◆ DESCRIPTION OF THE TASK: Below are the records; copy each line in which "computer" can be found.

◆ RECORD EXCERPTS:
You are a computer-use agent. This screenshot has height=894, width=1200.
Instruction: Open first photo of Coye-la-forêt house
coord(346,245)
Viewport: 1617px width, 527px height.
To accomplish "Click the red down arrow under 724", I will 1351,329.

* * *

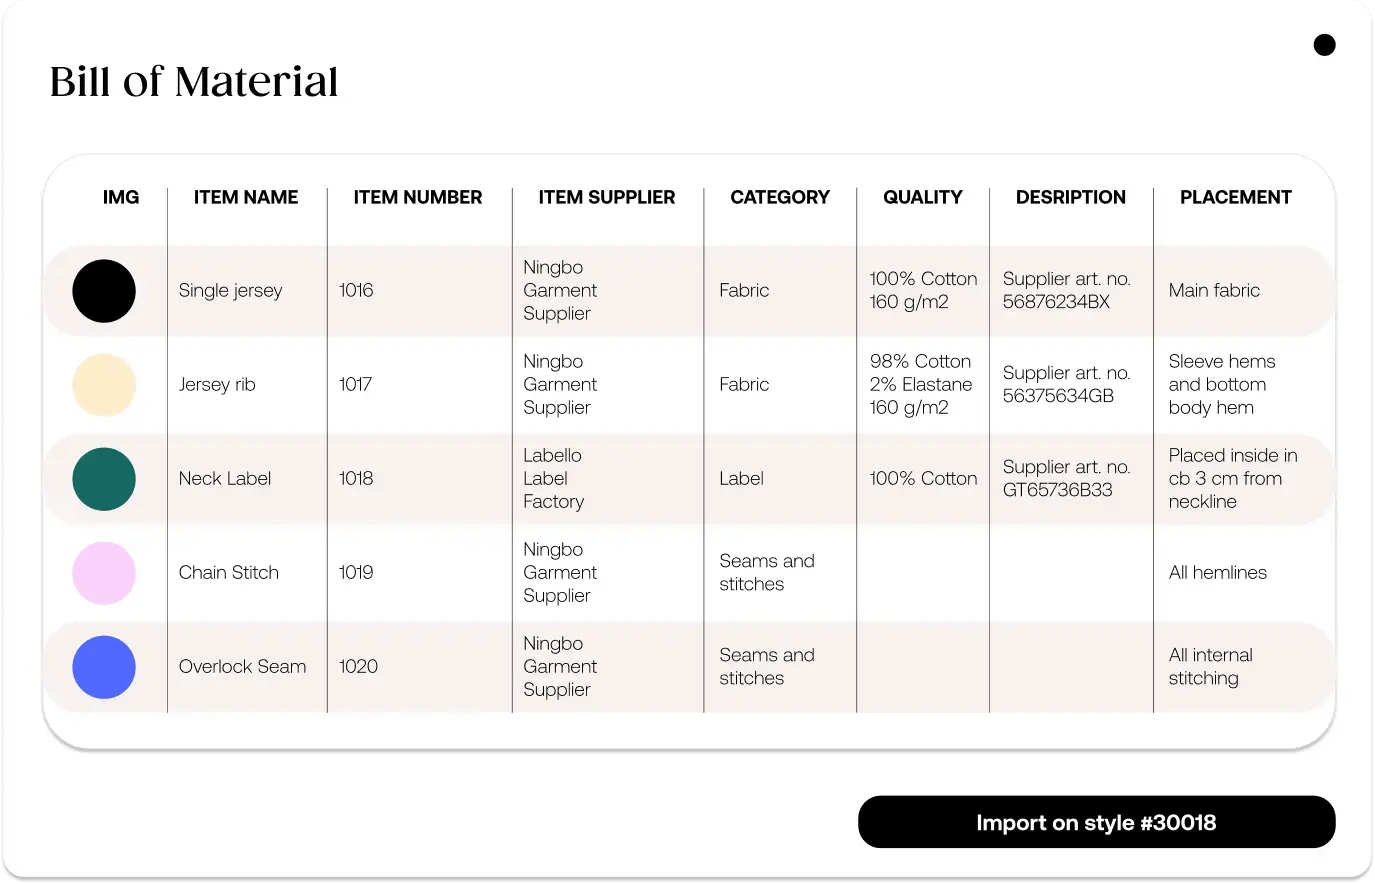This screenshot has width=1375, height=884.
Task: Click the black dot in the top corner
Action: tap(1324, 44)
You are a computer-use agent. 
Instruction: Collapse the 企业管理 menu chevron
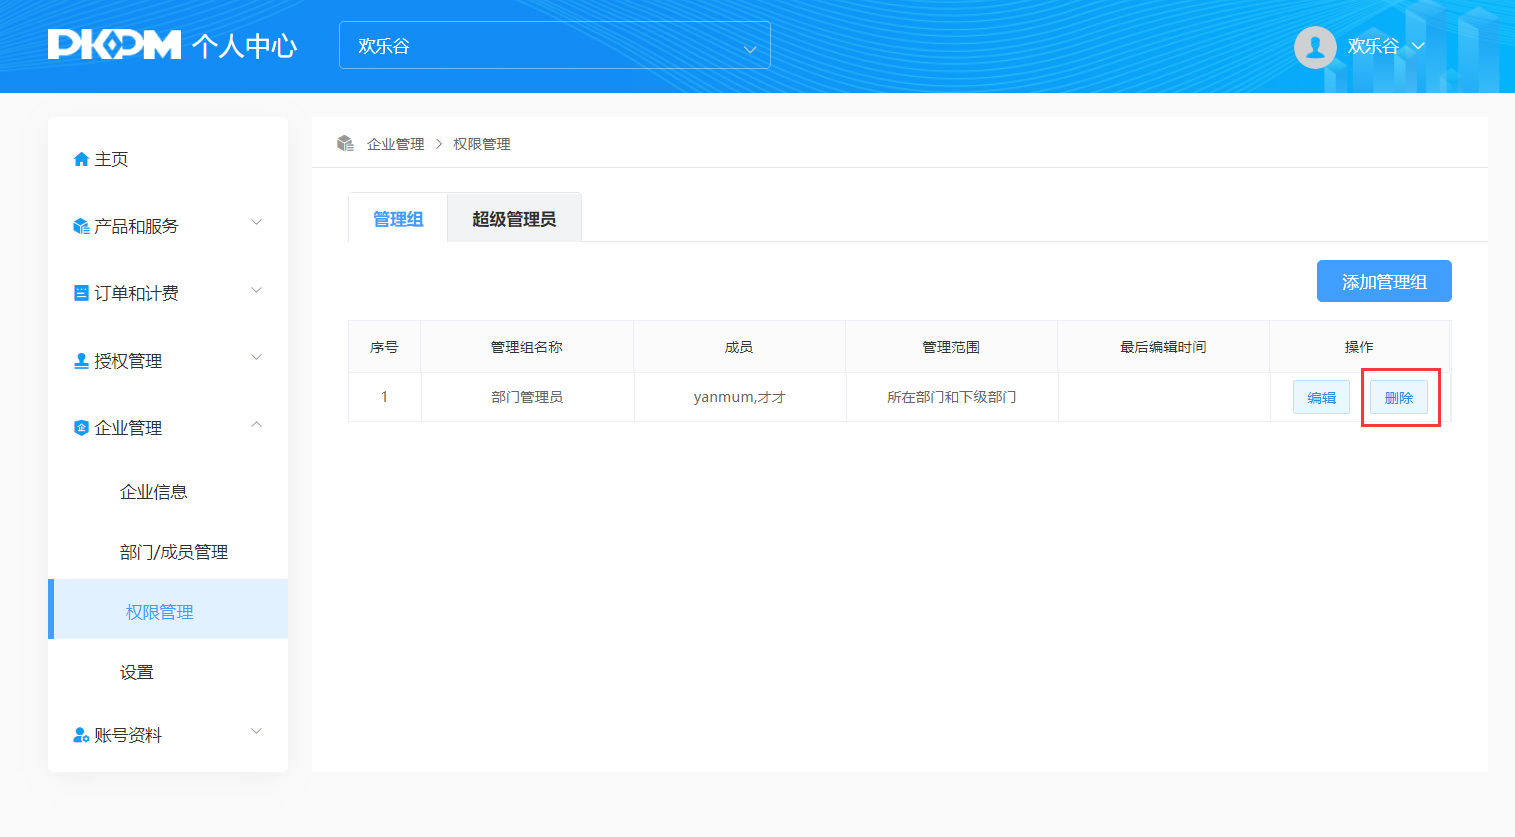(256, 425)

◆ COMPLETED TASK:
You are a computer-use agent. This screenshot has height=894, width=1200.
You are a computer-use agent. 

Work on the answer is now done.